Hi,
If the context and queue are not attached to objects, then they would
essentially represent global state, which is something I want to avoid.
I was thinking that the context returned would be specific to the Mat
and the device it was about to run on.
Users who want to do the assembly right on the OpenCL device usually
want us to use *their* context, hence all the need for such an interface.
What if a user for example wants to split the matrix accross multiple
OpenCL contexts (e.g. an AMD GPU and a Xeon Phi)?
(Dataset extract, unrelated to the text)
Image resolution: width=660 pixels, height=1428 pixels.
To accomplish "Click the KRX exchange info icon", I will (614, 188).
Maybe the GetSource() should take an argument specifying which device it
was obtaining code for? I'm not convinced that this sort of hybridism
is useful, however.
This depends on the degree of optimization. If you really want to go for
utmost performance, you need to return a source string which is device
specific. For a first implementation it is sufficient to just have one
kernel for all devices. The main benefit of the assembly on the device
is avoiding PCI-Express, so a few percent in raw kernel performance can
be considered microtuning...
I think you were referring to the 'Mat' on the device, while I was
referring to the plain PETSc Mat. The difficulty for a 'Mat' on the
device is a limitation of OpenCL in defining opaque types: It is not
possible to have something like
typedef struct OpenCLMat {
__global int row_indices;
__global int col_indices;
__global float entries;
} PetscMat;
and pass this as a single kernel argument.
(cf. OpenCL standard or
http://stackoverflow.com/questions/17635898/passing-struct-with-pointer-members-to-opencl-kernel-using-pyopencl)
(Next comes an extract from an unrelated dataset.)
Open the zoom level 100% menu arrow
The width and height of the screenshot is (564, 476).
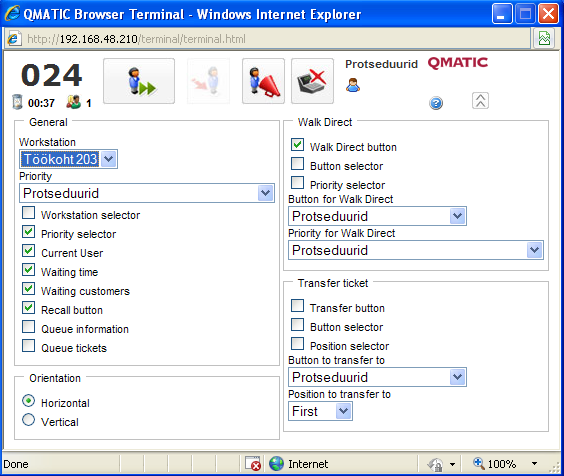point(534,463)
Umm, can't I copy the struct to the device and give the user a pointer
that they can shuttle into their kernels?
Not a struct containing device buffer handles. You can copy
struct A {
int a;
double b[5];
};
and anything else which is of fixed size, but you are not allowed to
pack cl_mem into a struct and pass that struct on to the kernel. This
is, unfortunately, a considerable abstraction problem, because it does
not allow you to 'just pass an opaque object'. For example, the three
CSR arrays need to be passed as separate kernel arguments. Yes, this is
ugly.
Best regards,
Karli